Depreciation isn’t always negative—it creates opportunities in the used market. But for new EV buyers, this drop means thousands in lost value, making it an essential factor to consider before buying.
The Data Behind the 58.8% Drop
The 58.8% depreciation figure isn’t a rough estimate—it’s backed by hard data from iSeeCars’ March 2025 study. After analyzing over 800,000 five-year-old used vehicles, the study found that electric vehicles experience the steepest value drop across all vehicle segments.
This trend is even more noticeable when comparing specific models.
EVs With the Worst Resale Value
Some electric models stand out for just how much value they lose in five years:
Rank | Model | 5-Year Depreciation | Avg. Dollar Loss |
---|---|---|---|
1 | Jaguar I-PACE | 72.2% | $51,953 |
2 | Tesla Model S | 65.2% | $52,165 |
3 | Nissan LEAF | 64.1% | $18,043 |
4 | Tesla Model X | 63.4% | $53,846 |
5 | Porsche Taycan | 60.1% | $59,691 |
6 | Tesla Model Y | 60.4% | $36,225 |
7 | Kia Niro EV | 59.2% | $23,439 |
8 | Hyundai Kona Electric | 58.0% | $19,062 |
9 | Tesla Model 3 | 55.9% | $23,771 |
These vehicles lose between $36,000 and $52,000 on average over five years, making them risky new purchases if resale value matters to you.
EVs That Hold Their Value Better
Only a few electric cars perform better than the segment average:
- Tesla Model 3 – 55.9% depreciation
- Hyundai Kona Electric – 58.0%
While still higher than the overall industry average (45.6%), these models represent the top performers among EVs for holding value.
5 Key Reasons EVs Depreciate Faster
EVs offer clean tech and lower fuel costs, but that doesn’t guarantee long-term value. Here are the top reasons electric vehicles lose resale value faster than gas or hybrid models.
1. Battery Health & Range Anxiety
An EV’s battery is its most expensive and essential component. Over time, batteries degrade—reducing range and buyer confidence.
- Frequent fast charging and extreme temperatures can speed up wear.
- Used EV buyers often worry about costly battery replacement or reduced performance.
2. Rapid Tech Obsolescence
EV technology is evolving fast.
- Newer models come with better range, faster charging, and advanced software.
- That makes 3–5 year-old EVs feel outdated, even if they’re still functional.
This fast pace of innovation leads to accelerated depreciation.
3. Brand Reputation
Some EV brands simply hold value better.
- Tesla and Hyundai models perform better in resale value because of strong consumer trust and software updates.
- Lesser-known brands or first-generation EVs lack that support, making them harder to sell.
4. Charging Infrastructure
In areas with limited charging stations, demand for used EVs is lower.
- Buyers want the convenience of public charging access—especially if they can’t charge at home.
- Poor infrastructure makes EV ownership feel risky, reducing buyer interest.

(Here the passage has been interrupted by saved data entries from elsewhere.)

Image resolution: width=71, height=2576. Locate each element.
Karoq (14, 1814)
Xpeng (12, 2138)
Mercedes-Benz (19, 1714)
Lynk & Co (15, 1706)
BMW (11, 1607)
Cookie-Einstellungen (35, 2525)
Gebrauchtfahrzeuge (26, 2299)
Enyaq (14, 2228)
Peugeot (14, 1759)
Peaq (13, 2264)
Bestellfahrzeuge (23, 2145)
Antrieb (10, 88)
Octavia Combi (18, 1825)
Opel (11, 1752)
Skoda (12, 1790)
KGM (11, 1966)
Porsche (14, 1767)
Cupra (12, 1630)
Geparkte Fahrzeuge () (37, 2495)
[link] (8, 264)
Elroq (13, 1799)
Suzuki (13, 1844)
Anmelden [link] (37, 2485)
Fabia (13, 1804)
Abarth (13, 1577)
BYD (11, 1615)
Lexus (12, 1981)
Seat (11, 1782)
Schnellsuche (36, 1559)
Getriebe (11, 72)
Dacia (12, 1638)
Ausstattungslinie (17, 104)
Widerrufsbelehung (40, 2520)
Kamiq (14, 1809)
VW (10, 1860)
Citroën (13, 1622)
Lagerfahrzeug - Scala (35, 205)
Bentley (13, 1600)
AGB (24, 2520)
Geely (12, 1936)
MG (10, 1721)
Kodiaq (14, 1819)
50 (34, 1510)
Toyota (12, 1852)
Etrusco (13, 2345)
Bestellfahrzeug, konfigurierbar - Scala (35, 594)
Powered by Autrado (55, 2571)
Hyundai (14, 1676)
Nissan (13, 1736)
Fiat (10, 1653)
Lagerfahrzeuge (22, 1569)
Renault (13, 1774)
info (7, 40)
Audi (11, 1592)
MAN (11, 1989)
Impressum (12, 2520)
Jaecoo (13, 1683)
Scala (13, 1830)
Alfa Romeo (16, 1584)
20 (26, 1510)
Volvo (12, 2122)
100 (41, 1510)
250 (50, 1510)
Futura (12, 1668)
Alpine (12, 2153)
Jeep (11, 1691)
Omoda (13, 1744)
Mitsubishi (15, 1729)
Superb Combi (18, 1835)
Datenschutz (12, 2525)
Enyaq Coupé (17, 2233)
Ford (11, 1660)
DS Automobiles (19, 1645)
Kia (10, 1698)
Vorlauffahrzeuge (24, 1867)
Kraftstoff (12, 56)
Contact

5. Market Forces & Incentives
Several external factors also push prices down:
- Price cuts on new EVs (like Tesla’s repeated reductions) undercut used values.
- Government tax credits can skew perceived value.
Is EV Depreciation Slowing Down?
Yes—but it’s happening gradually and unevenly across the electric vehicle market.
While EVs still show the highest depreciation of any vehicle segment, some models are beginning to retain more of their value. This shift is largely driven by better battery technology, growing public familiarity with EVs, and wider access to charging infrastructure in many parts of the U.S.
Mainstream models like the Tesla Model 3 and Hyundai Kona Electric are showing stronger resale value than earlier electric vehicles or high-end luxury models. These newer EVs are more reliable, affordable, and practical for a wider range of drivers—making them more appealing in the used market.
However, the overall market remains sensitive. New EV prices continue to drop due to intense competition, price cuts by leading brands, and government tax incentives. This makes newer models more attractive and further devalues older used EVs. Additionally, a rising supply of off-lease electric vehicles is increasing competition among used EV sellers, pushing prices lower.
So, while depreciation is still a real issue, especially for luxury and first-generation models, some EVs are beginning to close the gap with gas and hybrid vehicles. The trend is promising—but for now, value retention depends heavily on the model, battery condition, and regional market demand.